Иногда мне нравится сидеть дома, выставив ноги на солнце; сижу и вспоминаю. Это было давно, но я все еще об этом помню; недалеко от меня была Школа для Девочек. Четыре раза на дню они проходили мимо; в восемь утра, в полдень, в два часа дня и в половине шестого. Я всегда смотрел, как эти уродливые дуры идут группками по десять или двенадцать человек. Вообще-то четверо или пятеро были вполне ничего, и мне нравилось смотреть, как они идут мимо четыре раза на дню. Мне казалось, что у нас свидание; я мог заниматься, чем хотел, ходить на рыбалку, уехать на неделю, заболеть, но я знал, что они все равно тащатся мимо моего дома; это было здорово, потому что у меня вроде как был четкий распорядок времени. Знаешь, на что это похоже? На возвращение домой, где тебя ждут четыре стены, стол, стул и грязные пепельницы.

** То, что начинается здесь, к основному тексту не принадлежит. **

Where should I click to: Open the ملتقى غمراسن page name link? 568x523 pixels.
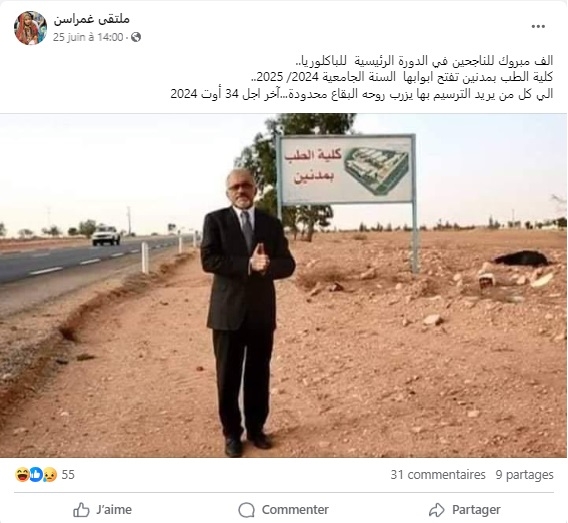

Забавно вспоминать все это здесь; в доме, который мне не принадлежит; где стоят украденные с пляжа шезлонги; и горят свечи, свистнутые из Портовой часовни. Газеты, вынутые из городских помоек. Ошметки мяса и картошки, банки ананасов в ликере, веревочки, обгорелые головешки, куски мела и прочая дребедень, доказывающая, что я живой и что я ворую. Я рад, что нашел этот дом; наконец-то я обрел покой, хоть и не знаю, на что употребить двадцать четыре часа, из которых состоят сутки. Двадцать четыре часа деревьев и тишины, я в ловушке мультика, который сам выбрал».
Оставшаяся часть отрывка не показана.